**Stated task**
Start at the top of the listing and stop after the line that contains "click(120, 533)". Give those lines back with "Help menu" changed to "Help dropdown" and nothing else altered.

**Record excerpts**
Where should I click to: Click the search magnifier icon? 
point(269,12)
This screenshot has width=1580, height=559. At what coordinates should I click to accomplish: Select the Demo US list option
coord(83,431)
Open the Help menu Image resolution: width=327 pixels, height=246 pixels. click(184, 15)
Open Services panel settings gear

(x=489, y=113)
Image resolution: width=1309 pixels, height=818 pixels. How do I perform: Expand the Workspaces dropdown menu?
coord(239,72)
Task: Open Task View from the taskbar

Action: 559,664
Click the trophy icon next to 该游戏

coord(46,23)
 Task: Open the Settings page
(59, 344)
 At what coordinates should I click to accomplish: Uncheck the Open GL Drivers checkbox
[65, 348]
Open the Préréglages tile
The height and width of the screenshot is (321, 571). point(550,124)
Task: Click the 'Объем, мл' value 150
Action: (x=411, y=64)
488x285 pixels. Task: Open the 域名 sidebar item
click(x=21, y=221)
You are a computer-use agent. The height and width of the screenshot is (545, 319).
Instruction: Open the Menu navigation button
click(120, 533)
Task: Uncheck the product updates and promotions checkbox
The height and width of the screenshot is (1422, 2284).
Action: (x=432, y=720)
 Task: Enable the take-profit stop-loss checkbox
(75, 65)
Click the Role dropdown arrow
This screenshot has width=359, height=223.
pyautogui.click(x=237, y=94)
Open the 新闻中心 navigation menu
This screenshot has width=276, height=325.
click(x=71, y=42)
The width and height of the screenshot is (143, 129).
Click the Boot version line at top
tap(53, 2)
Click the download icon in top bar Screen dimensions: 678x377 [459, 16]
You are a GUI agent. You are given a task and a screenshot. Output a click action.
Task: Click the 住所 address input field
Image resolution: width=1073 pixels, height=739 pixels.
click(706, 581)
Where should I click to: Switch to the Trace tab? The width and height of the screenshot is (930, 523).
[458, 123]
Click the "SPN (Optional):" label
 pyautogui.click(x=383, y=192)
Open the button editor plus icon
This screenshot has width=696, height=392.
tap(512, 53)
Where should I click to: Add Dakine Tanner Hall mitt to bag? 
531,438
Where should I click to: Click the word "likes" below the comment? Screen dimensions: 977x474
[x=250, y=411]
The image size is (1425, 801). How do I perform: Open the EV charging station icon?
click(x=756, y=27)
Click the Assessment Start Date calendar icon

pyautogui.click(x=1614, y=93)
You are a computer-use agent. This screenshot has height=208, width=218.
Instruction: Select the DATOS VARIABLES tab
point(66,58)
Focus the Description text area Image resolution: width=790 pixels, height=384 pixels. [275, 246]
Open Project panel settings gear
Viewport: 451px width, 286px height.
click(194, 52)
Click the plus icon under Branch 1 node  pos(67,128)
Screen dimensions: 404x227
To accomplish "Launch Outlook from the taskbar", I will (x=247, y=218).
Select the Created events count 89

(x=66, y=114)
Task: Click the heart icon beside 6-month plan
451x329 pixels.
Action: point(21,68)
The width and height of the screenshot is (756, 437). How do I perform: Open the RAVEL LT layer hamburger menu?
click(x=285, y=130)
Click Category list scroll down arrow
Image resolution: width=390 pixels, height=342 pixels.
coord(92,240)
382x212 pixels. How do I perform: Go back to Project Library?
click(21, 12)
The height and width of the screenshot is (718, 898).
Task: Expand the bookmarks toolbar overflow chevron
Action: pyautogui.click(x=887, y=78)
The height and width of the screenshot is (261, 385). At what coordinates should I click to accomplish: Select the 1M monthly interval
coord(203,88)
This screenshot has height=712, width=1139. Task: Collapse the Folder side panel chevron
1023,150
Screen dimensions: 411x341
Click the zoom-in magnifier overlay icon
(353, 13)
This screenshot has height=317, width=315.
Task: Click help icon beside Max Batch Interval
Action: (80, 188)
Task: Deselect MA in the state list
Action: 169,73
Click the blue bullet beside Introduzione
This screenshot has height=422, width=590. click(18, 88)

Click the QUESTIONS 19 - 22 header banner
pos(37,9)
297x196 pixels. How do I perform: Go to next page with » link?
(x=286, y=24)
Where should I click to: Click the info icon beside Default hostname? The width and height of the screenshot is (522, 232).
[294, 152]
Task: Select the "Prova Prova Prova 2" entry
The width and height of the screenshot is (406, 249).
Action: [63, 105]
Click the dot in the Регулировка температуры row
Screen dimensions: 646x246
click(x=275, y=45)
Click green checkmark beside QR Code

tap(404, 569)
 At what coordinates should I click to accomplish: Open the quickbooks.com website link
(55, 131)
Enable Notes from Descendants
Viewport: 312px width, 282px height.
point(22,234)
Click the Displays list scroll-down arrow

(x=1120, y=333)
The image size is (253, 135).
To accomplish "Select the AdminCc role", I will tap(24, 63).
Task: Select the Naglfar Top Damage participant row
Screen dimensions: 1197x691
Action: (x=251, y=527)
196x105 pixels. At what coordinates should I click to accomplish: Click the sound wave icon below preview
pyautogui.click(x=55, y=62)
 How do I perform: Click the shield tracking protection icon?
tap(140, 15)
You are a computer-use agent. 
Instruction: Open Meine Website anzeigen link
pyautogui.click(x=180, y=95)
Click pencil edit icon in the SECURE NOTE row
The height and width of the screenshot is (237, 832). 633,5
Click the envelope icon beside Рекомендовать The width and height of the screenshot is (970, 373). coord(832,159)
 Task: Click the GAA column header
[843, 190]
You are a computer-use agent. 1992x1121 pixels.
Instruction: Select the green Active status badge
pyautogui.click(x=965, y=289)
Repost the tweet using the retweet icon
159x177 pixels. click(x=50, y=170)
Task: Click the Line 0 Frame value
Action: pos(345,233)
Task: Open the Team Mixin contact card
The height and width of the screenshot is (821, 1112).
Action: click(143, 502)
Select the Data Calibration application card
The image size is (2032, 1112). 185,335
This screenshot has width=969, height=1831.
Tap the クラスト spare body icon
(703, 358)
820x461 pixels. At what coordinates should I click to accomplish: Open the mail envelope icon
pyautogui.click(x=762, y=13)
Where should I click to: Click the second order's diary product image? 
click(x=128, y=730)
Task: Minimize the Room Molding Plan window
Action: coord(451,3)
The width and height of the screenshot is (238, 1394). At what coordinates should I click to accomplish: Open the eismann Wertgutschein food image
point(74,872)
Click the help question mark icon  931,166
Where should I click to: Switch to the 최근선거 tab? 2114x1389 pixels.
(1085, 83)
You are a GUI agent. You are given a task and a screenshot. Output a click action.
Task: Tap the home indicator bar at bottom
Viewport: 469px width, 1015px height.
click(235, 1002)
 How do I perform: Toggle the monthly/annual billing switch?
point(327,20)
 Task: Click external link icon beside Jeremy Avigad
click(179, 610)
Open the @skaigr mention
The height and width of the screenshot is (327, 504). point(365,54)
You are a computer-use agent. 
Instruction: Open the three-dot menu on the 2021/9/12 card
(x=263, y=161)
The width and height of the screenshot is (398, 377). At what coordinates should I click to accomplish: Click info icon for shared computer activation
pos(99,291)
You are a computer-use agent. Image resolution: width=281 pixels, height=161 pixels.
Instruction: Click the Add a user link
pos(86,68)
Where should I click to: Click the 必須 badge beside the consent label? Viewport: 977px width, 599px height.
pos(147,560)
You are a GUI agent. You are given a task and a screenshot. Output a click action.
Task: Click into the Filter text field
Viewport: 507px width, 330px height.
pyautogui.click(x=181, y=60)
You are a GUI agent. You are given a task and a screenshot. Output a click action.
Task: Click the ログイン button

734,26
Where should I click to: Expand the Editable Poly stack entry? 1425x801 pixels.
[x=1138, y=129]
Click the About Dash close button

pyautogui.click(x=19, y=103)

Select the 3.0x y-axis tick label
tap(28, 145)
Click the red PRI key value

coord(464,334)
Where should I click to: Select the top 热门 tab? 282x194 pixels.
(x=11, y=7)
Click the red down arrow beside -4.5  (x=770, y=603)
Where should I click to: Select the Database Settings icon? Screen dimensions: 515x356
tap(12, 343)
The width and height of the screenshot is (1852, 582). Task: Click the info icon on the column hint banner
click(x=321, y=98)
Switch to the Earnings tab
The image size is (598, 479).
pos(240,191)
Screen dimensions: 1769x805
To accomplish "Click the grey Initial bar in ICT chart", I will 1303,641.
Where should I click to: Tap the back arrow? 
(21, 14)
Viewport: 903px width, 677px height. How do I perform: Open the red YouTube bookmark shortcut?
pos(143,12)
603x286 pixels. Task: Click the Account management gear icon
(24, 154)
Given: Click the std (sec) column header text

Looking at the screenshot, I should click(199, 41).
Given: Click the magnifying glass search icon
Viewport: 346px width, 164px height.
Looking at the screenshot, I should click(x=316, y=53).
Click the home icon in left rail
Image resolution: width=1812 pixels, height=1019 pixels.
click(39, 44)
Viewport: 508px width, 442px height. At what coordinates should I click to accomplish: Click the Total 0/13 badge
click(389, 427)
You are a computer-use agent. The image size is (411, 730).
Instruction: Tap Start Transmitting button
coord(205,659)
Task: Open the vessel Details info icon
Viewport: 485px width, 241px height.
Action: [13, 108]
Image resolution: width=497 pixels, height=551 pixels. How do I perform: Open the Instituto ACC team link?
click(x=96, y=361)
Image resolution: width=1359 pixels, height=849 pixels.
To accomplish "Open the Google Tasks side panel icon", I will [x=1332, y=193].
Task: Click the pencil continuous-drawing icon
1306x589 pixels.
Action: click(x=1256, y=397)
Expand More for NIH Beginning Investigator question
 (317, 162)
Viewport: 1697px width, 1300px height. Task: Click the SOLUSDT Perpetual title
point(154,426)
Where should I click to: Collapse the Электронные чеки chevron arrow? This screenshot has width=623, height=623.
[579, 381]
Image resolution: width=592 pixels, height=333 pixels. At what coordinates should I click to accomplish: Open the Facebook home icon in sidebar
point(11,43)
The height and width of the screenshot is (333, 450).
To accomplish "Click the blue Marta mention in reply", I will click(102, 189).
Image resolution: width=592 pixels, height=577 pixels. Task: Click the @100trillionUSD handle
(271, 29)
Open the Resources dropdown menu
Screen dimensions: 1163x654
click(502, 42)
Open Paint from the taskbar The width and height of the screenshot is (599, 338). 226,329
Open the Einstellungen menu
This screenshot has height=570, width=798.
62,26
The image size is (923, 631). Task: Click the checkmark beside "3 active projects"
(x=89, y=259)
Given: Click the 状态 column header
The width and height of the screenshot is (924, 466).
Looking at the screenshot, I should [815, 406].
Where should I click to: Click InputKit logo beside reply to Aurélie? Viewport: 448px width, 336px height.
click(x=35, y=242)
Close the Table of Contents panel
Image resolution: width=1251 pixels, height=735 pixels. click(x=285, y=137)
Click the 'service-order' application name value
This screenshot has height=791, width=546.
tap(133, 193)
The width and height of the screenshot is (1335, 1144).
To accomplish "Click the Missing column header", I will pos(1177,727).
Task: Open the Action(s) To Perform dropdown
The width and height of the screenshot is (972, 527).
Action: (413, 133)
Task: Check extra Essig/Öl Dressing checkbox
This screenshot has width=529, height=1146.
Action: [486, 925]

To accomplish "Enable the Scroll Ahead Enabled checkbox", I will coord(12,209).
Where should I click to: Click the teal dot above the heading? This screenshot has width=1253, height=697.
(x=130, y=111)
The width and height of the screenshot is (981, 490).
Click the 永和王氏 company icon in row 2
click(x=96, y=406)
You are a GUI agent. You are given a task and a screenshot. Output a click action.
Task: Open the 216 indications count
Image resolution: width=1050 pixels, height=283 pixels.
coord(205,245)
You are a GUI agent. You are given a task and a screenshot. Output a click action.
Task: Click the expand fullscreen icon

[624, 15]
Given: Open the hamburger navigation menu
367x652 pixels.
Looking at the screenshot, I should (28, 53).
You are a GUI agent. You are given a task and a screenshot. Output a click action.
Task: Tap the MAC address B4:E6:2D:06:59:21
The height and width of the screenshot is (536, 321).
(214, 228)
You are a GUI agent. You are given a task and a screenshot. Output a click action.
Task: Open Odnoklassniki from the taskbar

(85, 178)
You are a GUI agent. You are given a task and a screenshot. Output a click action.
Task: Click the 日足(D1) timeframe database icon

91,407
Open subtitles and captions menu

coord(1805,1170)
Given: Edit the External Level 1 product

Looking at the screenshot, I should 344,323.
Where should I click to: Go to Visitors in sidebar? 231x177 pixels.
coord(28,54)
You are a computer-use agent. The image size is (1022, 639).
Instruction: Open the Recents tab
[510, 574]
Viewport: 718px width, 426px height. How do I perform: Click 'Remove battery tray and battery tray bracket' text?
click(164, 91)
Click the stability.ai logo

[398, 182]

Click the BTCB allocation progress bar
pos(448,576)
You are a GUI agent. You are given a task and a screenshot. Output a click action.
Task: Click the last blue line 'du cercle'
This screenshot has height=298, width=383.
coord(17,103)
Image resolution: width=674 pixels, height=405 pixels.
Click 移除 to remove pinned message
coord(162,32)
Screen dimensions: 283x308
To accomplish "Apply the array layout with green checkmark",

**Solution for this exercise**
Where should I click to: Click the search magnifier icon? 
point(269,12)
This screenshot has width=1580, height=559. At what coordinates should I click to accomplish: Select the Demo US list option
coord(83,431)
Open the Help dropdown Image resolution: width=327 pixels, height=246 pixels. click(184, 15)
Open Services panel settings gear

(x=489, y=113)
Image resolution: width=1309 pixels, height=818 pixels. How do I perform: Expand the Workspaces dropdown menu?
coord(239,72)
Task: Open Task View from the taskbar

Action: 559,664
Click the trophy icon next to 该游戏

coord(46,23)
 Task: Open the Settings page
(59, 344)
 At what coordinates should I click to accomplish: Uncheck the Open GL Drivers checkbox
[65, 348]
Open the Préréglages tile
The height and width of the screenshot is (321, 571). point(550,124)
Task: Click the 'Объем, мл' value 150
Action: (x=411, y=64)
488x285 pixels. Task: Open the 域名 sidebar item
click(x=21, y=221)
You are a computer-use agent. The height and width of the screenshot is (545, 319).
Instruction: Open the Menu navigation button
click(120, 533)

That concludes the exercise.